Quoted text »
################

Literature Highlights

Cards (45)

  • Essay
    A prose nonfictional composition of varying length, depth and breadth revealing traces of the writer's personality, attitude, and vision of life
  • Formal essay
    An essay with a formal subject matter, tone, and appeal
  • Familiar essay
    An essay with a familiar subject matter, tone, and appeal
  • Flash Fiction
    A prose narrative marked by extreme conciseness, also known as micro-narrative, postcard story, or sudden fiction
  • Literary Realism
    A movement in art which calls for a faithful rendering of life in a literary text, through a narrative technique known as verisimilitude
  • Naturalism
    An extreme form of realism in fiction that depicts the sick, ugly and morbid aspects of life
  • Myth
    A legendary story derived from the Greek word mythos which means "story", usually revolving around ideas that involve cosmology and origins of the world
  • Irony
    A literary device wherein you say something different from what you originally mean, used to emphasize the artistic effect
  • Types of irony
    • Verbal irony
    • Situational irony
    • Dramatic irony
  • Fantasy genre
    Includes fairytales, legends, folktales, horror, and myths, with the presence of the magical, supernatural, and enchanting as common elements
  • Types of fantasy narratives
    • Portal-quest fantasy
    • Intrusion fantasy
    • Liminal fantasy
    • Immersive fantasy
  • Historical novel
    A novel based on a historical event or personality, recreating the milieu with strong historical verisimilitude
  • Formalism or American New Criticism
    A critical approach that looks at the text as a verbal construct which exhibits organic unity, considering the intrinsic elements of a literary work like tropes, images and symbols, and figurative language such as irony, paradox, and ambiguity.
  • Nature Writing
    A sub-genre of creative nonfiction where the author's experience of nature and the natural environment serve as the focal point of the essay
    it can be traced to the works of the romantic, and transcendentalist writers
  • Eyewitness Literature
    A sub-genre of Trauma Literature wherein the author, recounting the life threatening moment, personally observed the actual dangerous situation
    A way of healing the deep emotional wound
  • Chick Lit (Literature)
    A genre in fiction that caters specifically to issues being experienced by women, usually with a light and humorous plot
  • Travel Writing
    Explores the author's affective connection with a place, leaving strong and memorable sense impressions among the readers regarding the landscapes, peoples, and cultures.

################

Data excerpt »
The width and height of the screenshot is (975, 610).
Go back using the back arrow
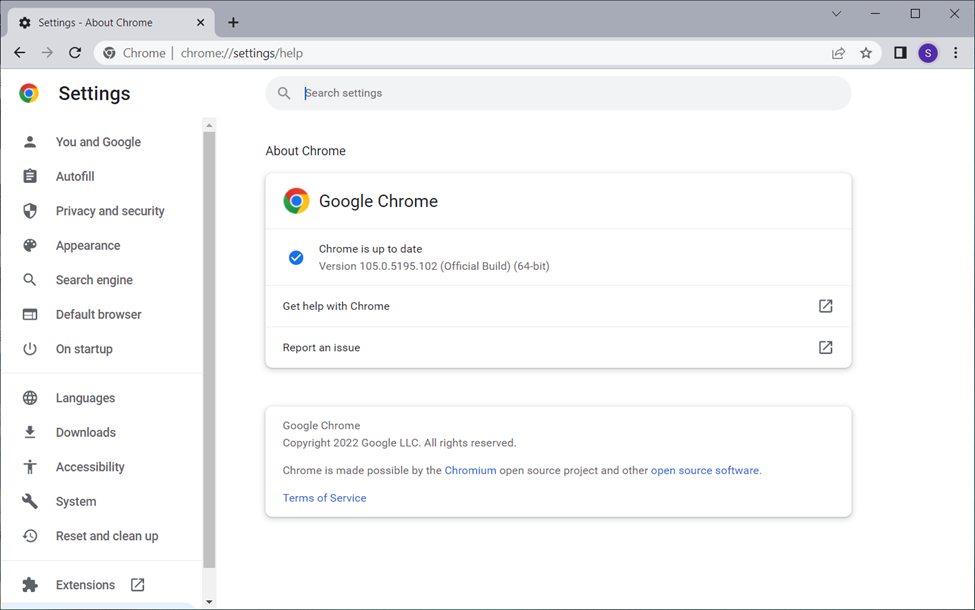(20, 53)
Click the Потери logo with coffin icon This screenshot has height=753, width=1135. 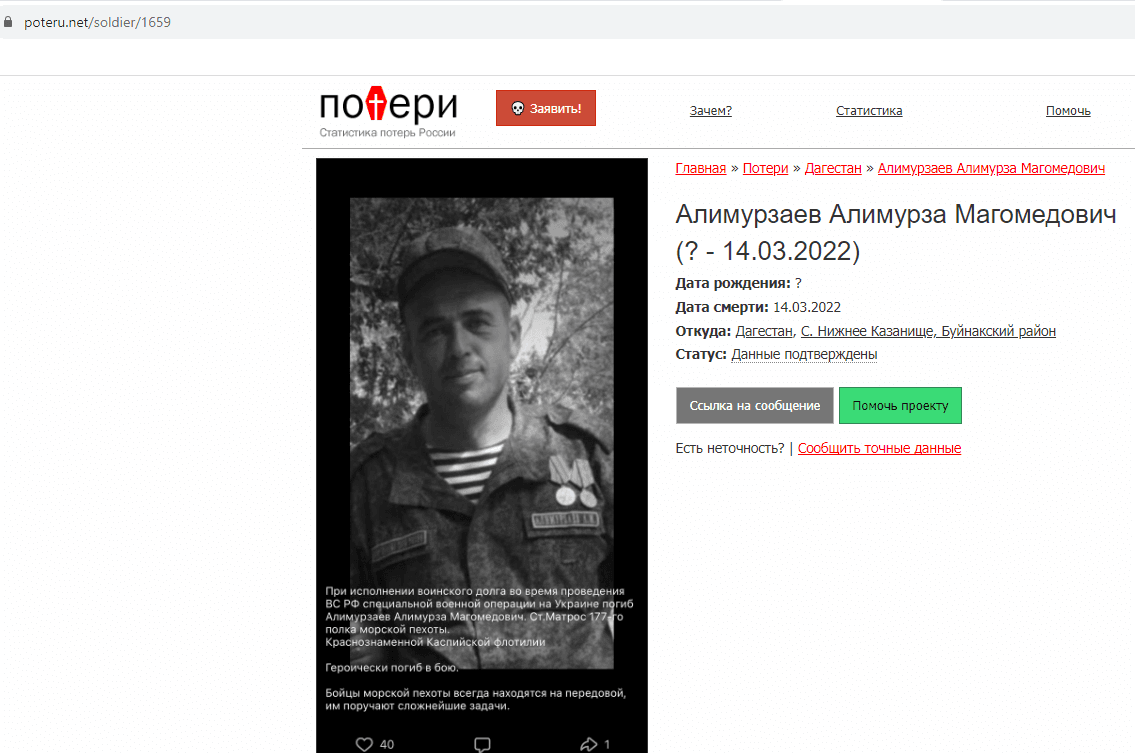point(388,112)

################

What you need to do »
A – Write out the passage of the literature glossary above word for word, starting at "A genre in fiction" and ending at "peoples, and cultures.".
B – Continue the literature glossary from the point where it stops.

Answers in order »
A –
A genre in fiction that caters specifically to issues being experienced by women, usually with a light and humorous plot
  • Travel Writing
    Explores the author's affective connection with a place, leaving strong and memorable sense impressions among the readers regarding the landscapes, peoples, and cultures.

B –
  • Trauma Literature
    Represents different tests about profound sense of loss, and extreme fear on the level of the individual or the community
  • Person, mask or the speaker
    The voice that talks to the readers in poetry, a creative invention of the writer which serves as a mouthpiece of his/her ideas or feelings
  • Noir Fiction
    A genre of crime fiction and film marked by moral ambiguity, fatalism and cynicism, a sub-genre of Hardboiled thriller which is also known as black or dark fiction
  • Sudden Fiction
    A narrative genre marked by brevity or word limit, often associated with flash fiction, micro fiction or pocket story
    50 words or fewer than 1000
  • Marvelous Realism or magical realism
    Blends supernatural elements with the mundane reality, requiring poetic faith in accepting the magical elements
  • Sociological Approach
    One of the many ways in which literature is read, including biographical, historical, psychological, linguistic, moral, and formalist. considering the issues, problems and challenges affecting society as they are reflected in a literary text
  • Creative nonfiction
    Borrows significantly from conventions of nonfiction writing and from techniques of fiction such as dialogue, literary embellishments, and devices in rendering the author's personal experience.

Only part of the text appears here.